Una disciplina de esta clase —sin calor, riesgo de paludismo o informantes irresponsables empeñados en contradecir tu tesis—permitiría revertir la tendencia actual de los pueblos indígenas a desaparecer, víctimas de la deforestación, la minería, la expansión de las fronteras agropecuarias, los proyectos turísticos (esa manía aborigen de escoger lugares bonitos para vivir), o la etnovergüenza pura y simple; no porque se vayan a proteger los pueblos originarios actuales, sino porque podrían reemplazarse con pueblos imaginarios por venir, construidos de modo verosímil y académicamente correcto, con el apoyo de todas las escuelas de antropología del mundo (con excepción de las de Acre, Tocantins, Amazonas venezolano, peruano y brasileño, Bolívar, o Chubut), mientras se pasan al olvido los incómodos pueblos actuales, llenos de contradicciones y reclamos territoriales.

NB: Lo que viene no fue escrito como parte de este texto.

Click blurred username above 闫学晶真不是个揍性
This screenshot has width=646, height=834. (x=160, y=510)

Esta modalidad permitiría también explotar los recursos minerales, forestales y de cualquier otra clase sin necesidad de considerar los derechos de los pobladores actuales.

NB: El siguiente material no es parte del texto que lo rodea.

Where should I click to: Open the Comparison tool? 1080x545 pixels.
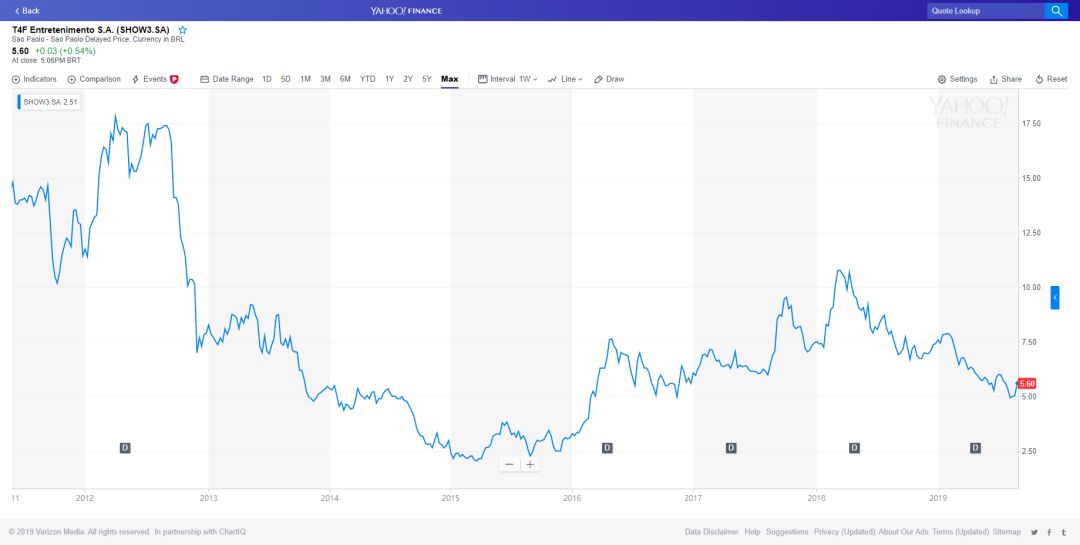tap(94, 79)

Ya hay señales que apuntan en esa dirección, como el hecho de que hace un par de semanas se denunciara el asesinato de diez miembros de la tribu de los invisibles (cuyos cuerpos, naturalmente, no han podido ser encontrados), realizado por garimpeiros que pretenden ocupar y explotar sus territorios, aprovechando que el actual gobierno de Brasil parece no estar muy interesado en proteger los pueblos indígenas, sean visibles o no. Una tendencia que va más allá del gobierno de Temer, si consideramos el trato que han venido recibiendo los yukpa en Zulia o los diputados indígenas no reconocidos del estado Amazonas, en Venezuela, o los mapuche en Chile y Argentina.

En el caso de los pueblos originarios y los gobiernos latinoamericanos, sin importar su orientación política, más vale ser invisible que estar demasiado a la vista. Y aun así, cuando hay intereses económicos de por medio, logran verte.